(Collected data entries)
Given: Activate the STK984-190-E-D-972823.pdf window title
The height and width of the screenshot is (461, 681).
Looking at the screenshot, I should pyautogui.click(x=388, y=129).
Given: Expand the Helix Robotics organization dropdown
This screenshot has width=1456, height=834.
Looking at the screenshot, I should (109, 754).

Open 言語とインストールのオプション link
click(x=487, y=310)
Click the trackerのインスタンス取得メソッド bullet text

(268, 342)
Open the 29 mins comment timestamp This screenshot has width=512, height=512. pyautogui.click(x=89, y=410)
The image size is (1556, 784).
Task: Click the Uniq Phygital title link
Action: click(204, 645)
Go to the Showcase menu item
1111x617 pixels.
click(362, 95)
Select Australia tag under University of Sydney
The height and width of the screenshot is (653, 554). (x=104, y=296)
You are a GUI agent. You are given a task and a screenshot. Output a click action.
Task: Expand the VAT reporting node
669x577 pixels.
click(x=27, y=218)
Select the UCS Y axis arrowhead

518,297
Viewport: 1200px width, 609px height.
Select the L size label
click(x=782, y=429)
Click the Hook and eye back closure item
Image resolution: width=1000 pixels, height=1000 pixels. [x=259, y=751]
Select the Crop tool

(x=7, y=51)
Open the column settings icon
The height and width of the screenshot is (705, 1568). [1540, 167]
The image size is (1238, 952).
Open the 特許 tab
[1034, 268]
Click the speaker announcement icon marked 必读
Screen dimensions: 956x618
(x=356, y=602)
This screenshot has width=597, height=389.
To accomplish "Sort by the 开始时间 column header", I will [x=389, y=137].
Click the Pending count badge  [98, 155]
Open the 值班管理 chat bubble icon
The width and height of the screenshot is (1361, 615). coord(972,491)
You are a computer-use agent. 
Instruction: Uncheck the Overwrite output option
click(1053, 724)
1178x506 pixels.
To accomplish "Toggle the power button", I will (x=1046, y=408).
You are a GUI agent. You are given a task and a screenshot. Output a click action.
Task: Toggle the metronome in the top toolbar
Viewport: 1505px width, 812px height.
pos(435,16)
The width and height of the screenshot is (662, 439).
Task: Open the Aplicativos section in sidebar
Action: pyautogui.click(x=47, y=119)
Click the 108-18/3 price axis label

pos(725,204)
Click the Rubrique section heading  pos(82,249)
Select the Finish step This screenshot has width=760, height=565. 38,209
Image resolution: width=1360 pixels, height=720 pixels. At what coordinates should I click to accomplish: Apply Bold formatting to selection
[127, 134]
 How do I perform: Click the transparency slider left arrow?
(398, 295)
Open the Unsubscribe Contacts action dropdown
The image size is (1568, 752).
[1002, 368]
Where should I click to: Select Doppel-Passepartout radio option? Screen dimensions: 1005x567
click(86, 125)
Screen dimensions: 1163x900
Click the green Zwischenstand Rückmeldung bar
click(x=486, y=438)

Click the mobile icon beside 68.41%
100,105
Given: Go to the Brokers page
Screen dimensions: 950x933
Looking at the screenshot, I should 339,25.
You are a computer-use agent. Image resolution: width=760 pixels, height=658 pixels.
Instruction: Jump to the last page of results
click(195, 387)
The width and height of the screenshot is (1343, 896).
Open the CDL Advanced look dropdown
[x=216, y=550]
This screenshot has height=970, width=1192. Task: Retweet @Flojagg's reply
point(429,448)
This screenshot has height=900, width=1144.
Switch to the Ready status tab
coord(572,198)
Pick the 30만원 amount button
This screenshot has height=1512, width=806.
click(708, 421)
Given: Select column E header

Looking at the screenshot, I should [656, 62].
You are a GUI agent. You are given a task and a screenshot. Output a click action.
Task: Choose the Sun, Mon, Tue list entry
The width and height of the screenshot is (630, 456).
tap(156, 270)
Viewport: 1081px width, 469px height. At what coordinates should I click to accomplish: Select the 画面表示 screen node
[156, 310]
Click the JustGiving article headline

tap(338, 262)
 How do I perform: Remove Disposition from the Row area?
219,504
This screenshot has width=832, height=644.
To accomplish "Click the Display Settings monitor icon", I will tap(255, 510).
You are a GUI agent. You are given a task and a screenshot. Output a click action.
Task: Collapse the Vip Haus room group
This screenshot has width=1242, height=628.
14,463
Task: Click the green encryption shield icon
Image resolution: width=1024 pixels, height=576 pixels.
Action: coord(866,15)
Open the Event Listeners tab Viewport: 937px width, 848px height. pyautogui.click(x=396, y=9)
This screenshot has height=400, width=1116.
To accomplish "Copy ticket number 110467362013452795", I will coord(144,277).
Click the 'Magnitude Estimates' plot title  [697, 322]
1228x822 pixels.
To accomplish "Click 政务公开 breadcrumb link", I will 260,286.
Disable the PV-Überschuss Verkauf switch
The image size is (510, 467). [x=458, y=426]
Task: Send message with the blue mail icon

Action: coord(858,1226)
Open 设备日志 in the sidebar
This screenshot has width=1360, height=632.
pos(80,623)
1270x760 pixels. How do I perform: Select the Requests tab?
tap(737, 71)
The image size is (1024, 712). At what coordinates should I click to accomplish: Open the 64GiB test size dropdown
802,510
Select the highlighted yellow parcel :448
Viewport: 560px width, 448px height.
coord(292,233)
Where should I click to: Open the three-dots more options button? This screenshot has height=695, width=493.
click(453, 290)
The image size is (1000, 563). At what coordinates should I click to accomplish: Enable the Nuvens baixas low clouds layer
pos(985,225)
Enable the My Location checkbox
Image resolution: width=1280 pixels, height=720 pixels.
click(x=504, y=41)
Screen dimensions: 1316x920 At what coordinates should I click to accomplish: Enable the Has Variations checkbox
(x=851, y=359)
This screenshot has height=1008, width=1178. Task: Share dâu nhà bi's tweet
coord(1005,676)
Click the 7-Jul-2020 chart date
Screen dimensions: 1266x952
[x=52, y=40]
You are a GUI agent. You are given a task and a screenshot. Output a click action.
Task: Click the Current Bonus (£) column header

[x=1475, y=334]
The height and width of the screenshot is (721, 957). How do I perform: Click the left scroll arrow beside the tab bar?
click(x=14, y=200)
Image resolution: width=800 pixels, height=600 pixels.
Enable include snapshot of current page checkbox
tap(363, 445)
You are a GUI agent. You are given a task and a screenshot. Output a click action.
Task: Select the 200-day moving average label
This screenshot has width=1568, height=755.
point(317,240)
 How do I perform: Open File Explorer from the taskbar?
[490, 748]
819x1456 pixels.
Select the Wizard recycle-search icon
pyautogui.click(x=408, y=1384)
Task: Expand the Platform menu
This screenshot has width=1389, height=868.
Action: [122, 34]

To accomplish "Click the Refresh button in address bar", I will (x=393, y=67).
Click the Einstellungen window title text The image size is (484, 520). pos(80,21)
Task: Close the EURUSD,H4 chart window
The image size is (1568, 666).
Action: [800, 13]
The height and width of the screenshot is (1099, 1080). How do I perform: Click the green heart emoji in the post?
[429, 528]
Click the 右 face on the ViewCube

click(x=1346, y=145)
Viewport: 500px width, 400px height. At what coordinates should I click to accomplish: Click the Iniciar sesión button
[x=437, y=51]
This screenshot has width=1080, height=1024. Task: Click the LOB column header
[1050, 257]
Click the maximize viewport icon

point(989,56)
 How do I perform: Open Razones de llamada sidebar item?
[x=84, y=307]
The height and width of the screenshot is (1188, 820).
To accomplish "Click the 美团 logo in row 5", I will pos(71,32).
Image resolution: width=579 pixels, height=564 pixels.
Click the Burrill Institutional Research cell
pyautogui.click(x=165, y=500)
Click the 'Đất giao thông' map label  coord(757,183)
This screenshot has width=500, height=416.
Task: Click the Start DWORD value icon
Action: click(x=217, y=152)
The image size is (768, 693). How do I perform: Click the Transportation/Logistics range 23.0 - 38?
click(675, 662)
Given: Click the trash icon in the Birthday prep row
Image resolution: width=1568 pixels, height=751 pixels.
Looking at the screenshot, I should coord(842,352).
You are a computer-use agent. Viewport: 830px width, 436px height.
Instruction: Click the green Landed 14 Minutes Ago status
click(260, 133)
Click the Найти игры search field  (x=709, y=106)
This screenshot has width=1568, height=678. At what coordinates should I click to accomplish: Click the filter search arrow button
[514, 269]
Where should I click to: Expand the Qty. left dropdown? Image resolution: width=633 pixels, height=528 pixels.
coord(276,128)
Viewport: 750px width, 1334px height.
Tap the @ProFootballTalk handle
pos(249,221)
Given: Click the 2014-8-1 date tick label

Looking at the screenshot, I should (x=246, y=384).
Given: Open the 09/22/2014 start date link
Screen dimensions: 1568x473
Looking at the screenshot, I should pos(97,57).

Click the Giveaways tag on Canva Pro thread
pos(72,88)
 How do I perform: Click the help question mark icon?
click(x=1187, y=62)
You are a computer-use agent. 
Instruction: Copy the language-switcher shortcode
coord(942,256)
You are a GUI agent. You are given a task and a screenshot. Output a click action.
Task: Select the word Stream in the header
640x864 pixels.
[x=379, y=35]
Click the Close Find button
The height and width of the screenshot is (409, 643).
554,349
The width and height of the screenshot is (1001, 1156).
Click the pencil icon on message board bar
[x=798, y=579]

(What needs to be done)
Reproduce, word for word and in full, only the lines above that start at the line with "Click the Pending" and run through the line with "Pick the 30만원 amount button", both ends included.

(Expected answer)
Click the Pending count badge  [98, 155]
Open the 值班管理 chat bubble icon
The width and height of the screenshot is (1361, 615). coord(972,491)
You are a computer-use agent. 
Instruction: Uncheck the Overwrite output option
click(1053, 724)
1178x506 pixels.
To accomplish "Toggle the power button", I will (x=1046, y=408).
You are a GUI agent. You are given a task and a screenshot. Output a click action.
Task: Toggle the metronome in the top toolbar
Viewport: 1505px width, 812px height.
pos(435,16)
The width and height of the screenshot is (662, 439).
Task: Open the Aplicativos section in sidebar
Action: pyautogui.click(x=47, y=119)
Click the 108-18/3 price axis label

pos(725,204)
Click the Rubrique section heading  pos(82,249)
Select the Finish step This screenshot has width=760, height=565. 38,209
Image resolution: width=1360 pixels, height=720 pixels. At what coordinates should I click to accomplish: Apply Bold formatting to selection
[127, 134]
 How do I perform: Click the transparency slider left arrow?
(398, 295)
Open the Unsubscribe Contacts action dropdown
The image size is (1568, 752).
[1002, 368]
Where should I click to: Select Doppel-Passepartout radio option? Screen dimensions: 1005x567
click(86, 125)
Screen dimensions: 1163x900
Click the green Zwischenstand Rückmeldung bar
click(x=486, y=438)

Click the mobile icon beside 68.41%
100,105
Given: Go to the Brokers page
Screen dimensions: 950x933
Looking at the screenshot, I should 339,25.
You are a computer-use agent. Image resolution: width=760 pixels, height=658 pixels.
Instruction: Jump to the last page of results
click(195, 387)
The width and height of the screenshot is (1343, 896).
Open the CDL Advanced look dropdown
[x=216, y=550]
This screenshot has height=970, width=1192. Task: Retweet @Flojagg's reply
point(429,448)
This screenshot has height=900, width=1144.
Switch to the Ready status tab
coord(572,198)
Pick the 30만원 amount button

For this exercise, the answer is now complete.